In een verklaring van het Canadese merk Joe Fresh viel te lezen dat het bedrijf producten op ‘maatschappelijk verantwoorde wijze maakt’, dat het zich ‘verzet tegen kinder- en dwangarbeid’ en dat het werknemers voorziet van een eerlijke beloning. ‘We controleren deze normen op regelmatige basis’.
De Bruin is sceptisch. ‘Op papier roepen ze van alles, maar in de praktijk gebeurt er weinig.’ Ze heeft haar hoop gevestigd op het Bangladeshi Fire and Building Safety, een door vakbonden en bedrijven opgestelde overeenkomst die voorziet in de herziening van regelgeving, een grotere rol voor vakbonden en onafhankelijke inspecties. Twee bedrijven hebben de overeenkomst tot nu toe ondertekend: Kibo en Phillips Van Heusen (PVH), dat merken als Tommy Hilfiger en Calvin Klein beheert.

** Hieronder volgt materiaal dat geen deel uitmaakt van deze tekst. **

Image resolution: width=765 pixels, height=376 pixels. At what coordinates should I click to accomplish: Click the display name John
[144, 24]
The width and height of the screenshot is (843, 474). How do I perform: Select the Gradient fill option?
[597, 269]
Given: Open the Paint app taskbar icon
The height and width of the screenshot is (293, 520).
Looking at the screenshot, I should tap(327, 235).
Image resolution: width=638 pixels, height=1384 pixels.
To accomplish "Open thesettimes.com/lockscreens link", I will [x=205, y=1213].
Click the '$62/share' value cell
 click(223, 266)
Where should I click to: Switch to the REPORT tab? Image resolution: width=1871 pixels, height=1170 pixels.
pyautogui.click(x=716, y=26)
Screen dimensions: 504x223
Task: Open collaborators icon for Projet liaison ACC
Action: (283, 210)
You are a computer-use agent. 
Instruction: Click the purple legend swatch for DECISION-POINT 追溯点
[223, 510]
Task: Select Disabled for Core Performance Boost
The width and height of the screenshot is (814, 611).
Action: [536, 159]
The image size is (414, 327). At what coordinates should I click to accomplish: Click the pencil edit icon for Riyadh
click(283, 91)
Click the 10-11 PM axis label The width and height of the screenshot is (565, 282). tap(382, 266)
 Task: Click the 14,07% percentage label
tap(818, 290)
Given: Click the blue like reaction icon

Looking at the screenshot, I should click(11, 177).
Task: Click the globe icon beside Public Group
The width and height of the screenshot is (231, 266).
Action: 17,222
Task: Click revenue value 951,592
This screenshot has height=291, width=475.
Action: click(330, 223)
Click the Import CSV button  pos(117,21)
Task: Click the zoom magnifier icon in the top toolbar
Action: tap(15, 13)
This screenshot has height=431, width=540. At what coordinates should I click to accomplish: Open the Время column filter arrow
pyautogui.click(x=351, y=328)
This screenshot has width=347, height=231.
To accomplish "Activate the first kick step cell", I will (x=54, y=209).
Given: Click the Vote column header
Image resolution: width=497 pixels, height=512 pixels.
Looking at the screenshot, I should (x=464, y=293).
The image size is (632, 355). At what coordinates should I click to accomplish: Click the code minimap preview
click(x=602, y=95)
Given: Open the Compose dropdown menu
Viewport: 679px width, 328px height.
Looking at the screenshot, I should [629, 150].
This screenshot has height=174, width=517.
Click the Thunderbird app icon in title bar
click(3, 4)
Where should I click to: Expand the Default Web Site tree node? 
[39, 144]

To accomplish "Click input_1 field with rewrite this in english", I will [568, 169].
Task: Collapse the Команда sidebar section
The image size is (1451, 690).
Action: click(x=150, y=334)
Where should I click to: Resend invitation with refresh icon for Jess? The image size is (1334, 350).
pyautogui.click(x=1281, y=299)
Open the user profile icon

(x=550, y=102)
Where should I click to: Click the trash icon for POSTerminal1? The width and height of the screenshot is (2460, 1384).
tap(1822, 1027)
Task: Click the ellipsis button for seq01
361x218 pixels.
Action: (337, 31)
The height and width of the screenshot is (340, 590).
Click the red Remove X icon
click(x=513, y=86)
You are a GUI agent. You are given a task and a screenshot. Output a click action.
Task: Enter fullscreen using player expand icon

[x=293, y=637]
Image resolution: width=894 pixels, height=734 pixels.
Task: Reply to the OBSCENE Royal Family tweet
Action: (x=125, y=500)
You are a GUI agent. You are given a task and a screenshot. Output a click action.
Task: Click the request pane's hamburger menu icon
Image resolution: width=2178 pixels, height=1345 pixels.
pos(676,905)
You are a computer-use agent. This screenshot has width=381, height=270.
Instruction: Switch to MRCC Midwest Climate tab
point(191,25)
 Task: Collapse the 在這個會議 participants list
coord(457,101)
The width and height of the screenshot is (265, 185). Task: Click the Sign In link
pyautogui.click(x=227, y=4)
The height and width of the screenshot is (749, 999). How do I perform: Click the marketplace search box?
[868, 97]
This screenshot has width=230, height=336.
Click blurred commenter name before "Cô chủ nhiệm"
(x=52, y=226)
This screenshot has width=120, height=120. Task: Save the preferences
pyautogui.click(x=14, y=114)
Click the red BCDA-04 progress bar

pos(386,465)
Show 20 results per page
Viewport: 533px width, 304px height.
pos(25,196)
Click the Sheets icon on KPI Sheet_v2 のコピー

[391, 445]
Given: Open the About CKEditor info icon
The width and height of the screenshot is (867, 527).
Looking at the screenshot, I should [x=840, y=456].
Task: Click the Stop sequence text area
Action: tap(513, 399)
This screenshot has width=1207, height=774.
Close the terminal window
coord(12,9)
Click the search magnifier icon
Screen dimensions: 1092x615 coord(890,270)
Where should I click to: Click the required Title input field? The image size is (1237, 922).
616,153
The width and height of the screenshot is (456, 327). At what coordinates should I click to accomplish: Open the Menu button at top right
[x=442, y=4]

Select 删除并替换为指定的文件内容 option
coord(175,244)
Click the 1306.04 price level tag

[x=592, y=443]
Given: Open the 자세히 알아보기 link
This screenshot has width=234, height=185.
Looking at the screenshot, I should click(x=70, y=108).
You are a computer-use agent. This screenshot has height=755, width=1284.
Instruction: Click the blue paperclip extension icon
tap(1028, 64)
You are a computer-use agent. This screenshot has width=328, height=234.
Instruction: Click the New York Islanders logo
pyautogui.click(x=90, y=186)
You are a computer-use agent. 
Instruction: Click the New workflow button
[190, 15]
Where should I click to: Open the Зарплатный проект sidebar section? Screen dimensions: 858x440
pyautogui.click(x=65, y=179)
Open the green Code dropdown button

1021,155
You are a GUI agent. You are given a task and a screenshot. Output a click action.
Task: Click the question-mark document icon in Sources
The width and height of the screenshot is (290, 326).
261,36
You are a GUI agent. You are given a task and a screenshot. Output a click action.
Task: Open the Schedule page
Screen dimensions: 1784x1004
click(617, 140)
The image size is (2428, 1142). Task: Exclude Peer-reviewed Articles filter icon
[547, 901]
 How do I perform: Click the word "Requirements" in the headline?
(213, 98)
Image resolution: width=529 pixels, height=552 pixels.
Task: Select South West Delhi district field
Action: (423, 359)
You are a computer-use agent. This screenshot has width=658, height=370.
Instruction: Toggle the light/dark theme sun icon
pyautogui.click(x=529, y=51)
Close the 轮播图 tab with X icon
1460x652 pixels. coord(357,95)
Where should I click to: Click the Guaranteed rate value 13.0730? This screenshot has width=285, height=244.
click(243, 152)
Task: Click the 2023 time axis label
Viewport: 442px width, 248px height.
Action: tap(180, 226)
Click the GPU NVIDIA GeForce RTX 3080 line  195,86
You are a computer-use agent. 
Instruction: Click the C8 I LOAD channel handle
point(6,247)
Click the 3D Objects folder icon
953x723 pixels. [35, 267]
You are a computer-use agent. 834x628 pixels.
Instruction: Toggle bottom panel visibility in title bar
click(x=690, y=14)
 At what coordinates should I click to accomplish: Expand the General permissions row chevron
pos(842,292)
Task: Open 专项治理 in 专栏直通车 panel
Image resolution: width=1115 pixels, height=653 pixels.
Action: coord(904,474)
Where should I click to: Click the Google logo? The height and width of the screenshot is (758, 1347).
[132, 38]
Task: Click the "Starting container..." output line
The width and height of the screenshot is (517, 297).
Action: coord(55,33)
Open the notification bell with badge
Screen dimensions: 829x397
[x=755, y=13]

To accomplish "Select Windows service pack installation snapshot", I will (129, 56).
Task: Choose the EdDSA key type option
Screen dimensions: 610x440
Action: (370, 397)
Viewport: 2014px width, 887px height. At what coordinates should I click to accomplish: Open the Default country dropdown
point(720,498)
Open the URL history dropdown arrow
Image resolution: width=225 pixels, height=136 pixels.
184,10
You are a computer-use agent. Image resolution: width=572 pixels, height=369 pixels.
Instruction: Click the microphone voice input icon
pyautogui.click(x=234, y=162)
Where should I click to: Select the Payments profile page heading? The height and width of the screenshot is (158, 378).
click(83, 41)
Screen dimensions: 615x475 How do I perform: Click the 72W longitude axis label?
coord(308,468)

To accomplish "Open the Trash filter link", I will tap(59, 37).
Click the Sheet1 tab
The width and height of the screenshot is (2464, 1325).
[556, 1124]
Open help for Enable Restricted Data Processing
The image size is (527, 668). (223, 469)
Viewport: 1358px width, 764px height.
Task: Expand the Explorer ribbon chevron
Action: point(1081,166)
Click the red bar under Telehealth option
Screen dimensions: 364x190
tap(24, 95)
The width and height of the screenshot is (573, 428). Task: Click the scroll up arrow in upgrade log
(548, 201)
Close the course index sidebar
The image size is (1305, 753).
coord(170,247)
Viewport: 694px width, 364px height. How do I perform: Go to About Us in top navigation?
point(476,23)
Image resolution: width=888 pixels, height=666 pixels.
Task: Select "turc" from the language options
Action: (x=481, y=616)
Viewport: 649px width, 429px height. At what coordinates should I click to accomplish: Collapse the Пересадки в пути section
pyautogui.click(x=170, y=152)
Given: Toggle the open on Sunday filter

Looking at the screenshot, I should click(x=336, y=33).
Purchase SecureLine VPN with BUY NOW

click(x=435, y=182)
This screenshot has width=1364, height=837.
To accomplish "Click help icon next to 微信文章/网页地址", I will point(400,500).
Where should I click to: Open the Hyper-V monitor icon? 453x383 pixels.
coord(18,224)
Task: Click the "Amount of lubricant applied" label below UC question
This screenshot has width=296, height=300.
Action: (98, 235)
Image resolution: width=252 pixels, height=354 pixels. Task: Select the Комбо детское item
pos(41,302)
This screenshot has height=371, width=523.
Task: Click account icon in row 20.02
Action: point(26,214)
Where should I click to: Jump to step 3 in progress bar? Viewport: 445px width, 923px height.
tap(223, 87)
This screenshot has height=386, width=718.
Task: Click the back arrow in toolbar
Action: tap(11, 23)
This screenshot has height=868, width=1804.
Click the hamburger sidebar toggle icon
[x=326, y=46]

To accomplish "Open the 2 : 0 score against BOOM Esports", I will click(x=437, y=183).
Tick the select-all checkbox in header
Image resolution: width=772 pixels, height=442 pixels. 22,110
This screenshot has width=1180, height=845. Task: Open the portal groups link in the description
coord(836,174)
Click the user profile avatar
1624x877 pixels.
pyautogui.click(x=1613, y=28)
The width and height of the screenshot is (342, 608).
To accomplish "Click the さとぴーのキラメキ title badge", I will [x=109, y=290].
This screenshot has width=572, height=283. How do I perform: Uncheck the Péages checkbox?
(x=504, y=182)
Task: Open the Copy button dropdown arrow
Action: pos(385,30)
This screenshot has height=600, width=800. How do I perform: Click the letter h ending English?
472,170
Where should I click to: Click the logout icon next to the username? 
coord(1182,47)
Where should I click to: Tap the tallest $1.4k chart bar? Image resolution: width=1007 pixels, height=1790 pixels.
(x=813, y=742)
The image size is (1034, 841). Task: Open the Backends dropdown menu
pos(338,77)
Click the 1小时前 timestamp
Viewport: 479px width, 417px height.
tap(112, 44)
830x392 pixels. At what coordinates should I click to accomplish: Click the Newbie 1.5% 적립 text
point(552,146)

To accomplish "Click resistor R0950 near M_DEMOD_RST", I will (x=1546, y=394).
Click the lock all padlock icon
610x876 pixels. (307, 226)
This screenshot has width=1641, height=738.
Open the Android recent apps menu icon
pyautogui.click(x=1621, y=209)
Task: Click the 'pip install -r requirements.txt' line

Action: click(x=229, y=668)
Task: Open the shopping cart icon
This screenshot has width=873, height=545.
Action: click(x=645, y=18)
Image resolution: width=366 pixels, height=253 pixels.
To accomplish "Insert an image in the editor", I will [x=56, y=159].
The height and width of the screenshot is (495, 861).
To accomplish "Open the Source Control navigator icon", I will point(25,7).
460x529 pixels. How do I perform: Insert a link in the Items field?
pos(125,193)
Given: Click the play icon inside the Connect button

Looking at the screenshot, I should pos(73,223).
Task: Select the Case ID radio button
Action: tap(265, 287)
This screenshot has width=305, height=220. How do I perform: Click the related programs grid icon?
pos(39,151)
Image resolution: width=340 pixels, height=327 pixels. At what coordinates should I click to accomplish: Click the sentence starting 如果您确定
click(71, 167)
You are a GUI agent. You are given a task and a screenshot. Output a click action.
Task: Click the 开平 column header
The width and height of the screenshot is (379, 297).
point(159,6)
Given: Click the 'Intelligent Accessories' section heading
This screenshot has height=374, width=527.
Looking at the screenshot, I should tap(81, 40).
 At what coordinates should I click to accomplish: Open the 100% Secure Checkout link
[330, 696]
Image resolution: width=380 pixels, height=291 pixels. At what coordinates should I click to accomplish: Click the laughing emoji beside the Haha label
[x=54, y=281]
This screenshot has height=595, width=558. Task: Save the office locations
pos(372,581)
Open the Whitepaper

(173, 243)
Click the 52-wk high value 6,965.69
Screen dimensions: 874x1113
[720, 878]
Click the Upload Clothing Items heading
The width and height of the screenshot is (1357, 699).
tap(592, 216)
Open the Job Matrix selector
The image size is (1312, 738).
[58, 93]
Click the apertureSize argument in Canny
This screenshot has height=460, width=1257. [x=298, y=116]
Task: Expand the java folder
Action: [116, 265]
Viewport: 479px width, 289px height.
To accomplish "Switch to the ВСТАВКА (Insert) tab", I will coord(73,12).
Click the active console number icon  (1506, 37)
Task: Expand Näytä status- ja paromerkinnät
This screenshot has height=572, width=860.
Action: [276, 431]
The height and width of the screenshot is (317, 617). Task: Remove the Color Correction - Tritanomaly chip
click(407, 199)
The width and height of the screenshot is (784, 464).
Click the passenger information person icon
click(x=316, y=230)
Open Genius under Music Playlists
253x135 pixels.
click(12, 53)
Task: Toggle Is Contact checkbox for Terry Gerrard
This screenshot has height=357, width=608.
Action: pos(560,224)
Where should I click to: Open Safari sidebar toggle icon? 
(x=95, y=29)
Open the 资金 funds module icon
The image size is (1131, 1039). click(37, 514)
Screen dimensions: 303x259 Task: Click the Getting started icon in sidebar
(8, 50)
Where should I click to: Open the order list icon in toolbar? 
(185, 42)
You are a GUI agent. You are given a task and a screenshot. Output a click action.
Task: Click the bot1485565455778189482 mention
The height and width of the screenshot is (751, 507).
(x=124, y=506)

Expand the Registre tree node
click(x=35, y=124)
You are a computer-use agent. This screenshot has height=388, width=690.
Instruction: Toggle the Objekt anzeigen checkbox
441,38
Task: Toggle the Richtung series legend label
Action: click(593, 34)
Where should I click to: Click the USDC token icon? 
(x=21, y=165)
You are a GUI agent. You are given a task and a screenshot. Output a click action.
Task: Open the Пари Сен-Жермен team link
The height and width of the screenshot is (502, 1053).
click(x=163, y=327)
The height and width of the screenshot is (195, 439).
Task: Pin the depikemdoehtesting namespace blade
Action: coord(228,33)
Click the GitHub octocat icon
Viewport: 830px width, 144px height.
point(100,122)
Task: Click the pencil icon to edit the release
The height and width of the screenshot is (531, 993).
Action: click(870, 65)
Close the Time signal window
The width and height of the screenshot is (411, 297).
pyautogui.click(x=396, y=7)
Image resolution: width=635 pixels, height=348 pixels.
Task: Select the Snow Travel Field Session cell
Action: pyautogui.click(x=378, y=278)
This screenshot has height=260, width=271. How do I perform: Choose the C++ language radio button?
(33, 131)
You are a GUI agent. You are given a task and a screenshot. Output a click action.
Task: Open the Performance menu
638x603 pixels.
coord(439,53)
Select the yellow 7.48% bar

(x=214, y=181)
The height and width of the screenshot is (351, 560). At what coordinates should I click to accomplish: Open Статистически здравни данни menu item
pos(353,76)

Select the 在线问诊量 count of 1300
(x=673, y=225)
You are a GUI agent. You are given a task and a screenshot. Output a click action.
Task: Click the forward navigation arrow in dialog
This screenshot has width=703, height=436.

In de overeenkomst is ook opgenomen dat de Bengaalse overheid de regelgeving strenger moet naleven, maar op dit punt wringt de schoen, want hoe belangrijker de rol van de kledingindustrie, hoe aannemelijker dat de overheid een oogje dichtknijpt. Zoals Scott Nova, de directeur van The Workers’ Rights Consortium het tegenoverCNN verwoordt: ‘Hoe groter de gevaren, des te meer bedrijven naar Bangladesh trekken en hoe minder groot de druk voor de overheid om dingen te fixen. We vragen ons elke dag af wat er nodig is voordat er echt actie wordt ondernomen.’
Bron: 200 doden voor onze goedkope t-shirts
Dit artikel is voor sommige onder ons een echte eye-opener. Hoewel het voor vele nog een ver-van-ons-bedshow is, zeggen beelden meer dan woorden. Het is daarom ook waarom onderstaande documentaire enorm confronterend is en je eigen consumptiegedrag gaat beïnvloeden.
Documentaire: True Cost Movie
Je stelt je misschien wel de vraag wat we dan wel kunnen doen en of we dan nooit meer een Primark mogen binnenstappen. Het is natuurlijk zo dat deze dumpprijzen niet gunstig zijn voor onze economie maar dat deze aantrekkelijke prijzen onweerstaanbaar zijn voor de lagere klasse van de maatschappij, maar als we allemaal iets bewuster worden van deze gevolgen, kunnen we allen samen al verandering doorvoeren.